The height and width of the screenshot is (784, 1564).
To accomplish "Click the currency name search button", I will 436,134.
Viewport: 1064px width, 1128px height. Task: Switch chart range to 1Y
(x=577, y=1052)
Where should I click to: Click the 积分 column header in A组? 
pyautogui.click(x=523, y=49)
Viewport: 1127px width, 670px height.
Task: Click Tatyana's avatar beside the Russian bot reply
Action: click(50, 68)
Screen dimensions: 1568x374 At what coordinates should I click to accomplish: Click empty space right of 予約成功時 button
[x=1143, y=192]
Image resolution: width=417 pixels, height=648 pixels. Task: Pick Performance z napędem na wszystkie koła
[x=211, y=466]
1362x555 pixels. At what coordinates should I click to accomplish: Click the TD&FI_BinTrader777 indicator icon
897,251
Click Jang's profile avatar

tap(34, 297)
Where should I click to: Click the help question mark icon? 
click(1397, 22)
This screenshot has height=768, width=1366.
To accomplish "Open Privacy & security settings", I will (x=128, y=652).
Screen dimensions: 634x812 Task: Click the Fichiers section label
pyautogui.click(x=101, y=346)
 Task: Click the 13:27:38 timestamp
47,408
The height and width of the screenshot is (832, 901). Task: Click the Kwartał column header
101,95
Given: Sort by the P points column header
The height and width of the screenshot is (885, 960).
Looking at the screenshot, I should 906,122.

————

Beginning at the line where "Where should I click to: Click the help" appears, extract each line through the end of the data above; keep them exact and include nothing else.

Where should I click to: Click the help question mark icon? 
click(1397, 22)
This screenshot has height=768, width=1366.
To accomplish "Open Privacy & security settings", I will (x=128, y=652).
Screen dimensions: 634x812 Task: Click the Fichiers section label
pyautogui.click(x=101, y=346)
 Task: Click the 13:27:38 timestamp
47,408
The height and width of the screenshot is (832, 901). Task: Click the Kwartał column header
101,95
Given: Sort by the P points column header
The height and width of the screenshot is (885, 960).
Looking at the screenshot, I should 906,122.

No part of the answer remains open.